__Required action__. Please restate the following records word for word.

__Recorded information__.
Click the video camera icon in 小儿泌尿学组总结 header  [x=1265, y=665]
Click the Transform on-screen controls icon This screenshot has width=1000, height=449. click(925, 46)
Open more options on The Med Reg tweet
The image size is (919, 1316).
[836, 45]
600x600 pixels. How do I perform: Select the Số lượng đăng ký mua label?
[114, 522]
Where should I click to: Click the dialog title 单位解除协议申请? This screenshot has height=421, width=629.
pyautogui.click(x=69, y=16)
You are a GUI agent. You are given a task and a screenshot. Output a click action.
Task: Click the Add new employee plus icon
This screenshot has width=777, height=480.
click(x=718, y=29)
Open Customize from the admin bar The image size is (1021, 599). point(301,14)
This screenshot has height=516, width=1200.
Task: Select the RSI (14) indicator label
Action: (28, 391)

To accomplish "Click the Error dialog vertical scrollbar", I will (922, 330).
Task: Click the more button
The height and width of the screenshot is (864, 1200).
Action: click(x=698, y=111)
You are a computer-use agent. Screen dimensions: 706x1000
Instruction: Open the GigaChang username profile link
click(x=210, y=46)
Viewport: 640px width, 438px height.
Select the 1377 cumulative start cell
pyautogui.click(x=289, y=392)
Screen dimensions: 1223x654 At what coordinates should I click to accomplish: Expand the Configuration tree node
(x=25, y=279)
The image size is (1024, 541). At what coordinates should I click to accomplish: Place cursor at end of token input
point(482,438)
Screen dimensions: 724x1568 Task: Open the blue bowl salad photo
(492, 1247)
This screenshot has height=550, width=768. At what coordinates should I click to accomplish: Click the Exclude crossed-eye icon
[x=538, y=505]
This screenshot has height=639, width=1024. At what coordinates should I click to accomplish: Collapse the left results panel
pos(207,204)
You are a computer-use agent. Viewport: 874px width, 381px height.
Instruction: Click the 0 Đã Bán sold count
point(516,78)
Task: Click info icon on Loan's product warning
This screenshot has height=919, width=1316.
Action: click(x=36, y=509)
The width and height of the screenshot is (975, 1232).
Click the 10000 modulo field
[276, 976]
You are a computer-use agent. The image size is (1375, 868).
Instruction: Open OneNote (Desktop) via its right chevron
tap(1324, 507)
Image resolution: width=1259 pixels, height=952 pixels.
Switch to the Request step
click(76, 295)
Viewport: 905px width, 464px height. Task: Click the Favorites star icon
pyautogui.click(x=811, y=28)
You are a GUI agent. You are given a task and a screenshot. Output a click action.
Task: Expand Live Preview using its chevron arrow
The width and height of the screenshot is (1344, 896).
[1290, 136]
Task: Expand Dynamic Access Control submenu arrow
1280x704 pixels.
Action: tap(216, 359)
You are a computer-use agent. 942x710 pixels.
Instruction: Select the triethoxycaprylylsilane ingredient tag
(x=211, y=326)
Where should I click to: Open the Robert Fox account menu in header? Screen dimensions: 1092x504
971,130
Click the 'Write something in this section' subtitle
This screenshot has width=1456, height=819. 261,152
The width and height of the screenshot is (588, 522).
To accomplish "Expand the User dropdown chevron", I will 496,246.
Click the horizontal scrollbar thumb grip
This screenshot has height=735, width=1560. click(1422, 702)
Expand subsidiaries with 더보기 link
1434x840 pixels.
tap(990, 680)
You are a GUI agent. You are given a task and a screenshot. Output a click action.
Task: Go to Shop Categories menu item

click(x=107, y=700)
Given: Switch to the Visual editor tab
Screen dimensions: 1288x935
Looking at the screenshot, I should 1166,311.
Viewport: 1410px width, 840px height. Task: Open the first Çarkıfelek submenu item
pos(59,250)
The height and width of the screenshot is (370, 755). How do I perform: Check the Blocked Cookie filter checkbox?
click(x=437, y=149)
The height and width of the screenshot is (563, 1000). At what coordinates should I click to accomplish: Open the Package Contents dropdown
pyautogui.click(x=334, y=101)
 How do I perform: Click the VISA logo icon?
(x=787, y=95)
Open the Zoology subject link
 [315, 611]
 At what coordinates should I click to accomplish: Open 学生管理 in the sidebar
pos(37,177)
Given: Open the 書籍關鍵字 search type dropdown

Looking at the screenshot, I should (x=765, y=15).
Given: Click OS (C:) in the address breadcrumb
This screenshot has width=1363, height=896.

__Answer for this exercise__.
Click the video camera icon in 小儿泌尿学组总结 header  [x=1265, y=665]
Click the Transform on-screen controls icon This screenshot has width=1000, height=449. click(925, 46)
Open more options on The Med Reg tweet
The image size is (919, 1316).
[836, 45]
600x600 pixels. How do I perform: Select the Số lượng đăng ký mua label?
[114, 522]
Where should I click to: Click the dialog title 单位解除协议申请? This screenshot has height=421, width=629.
pyautogui.click(x=69, y=16)
You are a GUI agent. You are given a task and a screenshot. Output a click action.
Task: Click the Add new employee plus icon
This screenshot has width=777, height=480.
click(x=718, y=29)
Open Customize from the admin bar The image size is (1021, 599). point(301,14)
This screenshot has height=516, width=1200.
Task: Select the RSI (14) indicator label
Action: (28, 391)

To accomplish "Click the Error dialog vertical scrollbar", I will (922, 330).
Task: Click the more button
The height and width of the screenshot is (864, 1200).
Action: click(x=698, y=111)
You are a computer-use agent. Screen dimensions: 706x1000
Instruction: Open the GigaChang username profile link
click(x=210, y=46)
Viewport: 640px width, 438px height.
Select the 1377 cumulative start cell
pyautogui.click(x=289, y=392)
Screen dimensions: 1223x654 At what coordinates should I click to accomplish: Expand the Configuration tree node
(x=25, y=279)
The image size is (1024, 541). At what coordinates should I click to accomplish: Place cursor at end of token input
point(482,438)
Screen dimensions: 724x1568 Task: Open the blue bowl salad photo
(492, 1247)
This screenshot has height=550, width=768. At what coordinates should I click to accomplish: Click the Exclude crossed-eye icon
[x=538, y=505]
This screenshot has height=639, width=1024. At what coordinates should I click to accomplish: Collapse the left results panel
pos(207,204)
You are a computer-use agent. Viewport: 874px width, 381px height.
Instruction: Click the 0 Đã Bán sold count
point(516,78)
Task: Click info icon on Loan's product warning
This screenshot has height=919, width=1316.
Action: click(x=36, y=509)
The width and height of the screenshot is (975, 1232).
Click the 10000 modulo field
[276, 976]
You are a computer-use agent. The image size is (1375, 868).
Instruction: Open OneNote (Desktop) via its right chevron
tap(1324, 507)
Image resolution: width=1259 pixels, height=952 pixels.
Switch to the Request step
click(76, 295)
Viewport: 905px width, 464px height. Task: Click the Favorites star icon
pyautogui.click(x=811, y=28)
You are a GUI agent. You are given a task and a screenshot. Output a click action.
Task: Expand Live Preview using its chevron arrow
The width and height of the screenshot is (1344, 896).
[1290, 136]
Task: Expand Dynamic Access Control submenu arrow
1280x704 pixels.
Action: tap(216, 359)
You are a computer-use agent. 942x710 pixels.
Instruction: Select the triethoxycaprylylsilane ingredient tag
(x=211, y=326)
Where should I click to: Open the Robert Fox account menu in header? Screen dimensions: 1092x504
971,130
Click the 'Write something in this section' subtitle
This screenshot has width=1456, height=819. 261,152
The width and height of the screenshot is (588, 522).
To accomplish "Expand the User dropdown chevron", I will 496,246.
Click the horizontal scrollbar thumb grip
This screenshot has height=735, width=1560. click(1422, 702)
Expand subsidiaries with 더보기 link
1434x840 pixels.
tap(990, 680)
You are a GUI agent. You are given a task and a screenshot. Output a click action.
Task: Go to Shop Categories menu item

click(x=107, y=700)
Given: Switch to the Visual editor tab
Screen dimensions: 1288x935
Looking at the screenshot, I should 1166,311.
Viewport: 1410px width, 840px height. Task: Open the first Çarkıfelek submenu item
pos(59,250)
The height and width of the screenshot is (370, 755). How do I perform: Check the Blocked Cookie filter checkbox?
click(x=437, y=149)
The height and width of the screenshot is (563, 1000). At what coordinates should I click to accomplish: Open the Package Contents dropdown
pyautogui.click(x=334, y=101)
 How do I perform: Click the VISA logo icon?
(x=787, y=95)
Open the Zoology subject link
 [315, 611]
 At what coordinates should I click to accomplish: Open 学生管理 in the sidebar
pos(37,177)
Given: Open the 書籍關鍵字 search type dropdown

Looking at the screenshot, I should (x=765, y=15).
Given: Click OS (C:) in the address breadcrumb
This screenshot has width=1363, height=896.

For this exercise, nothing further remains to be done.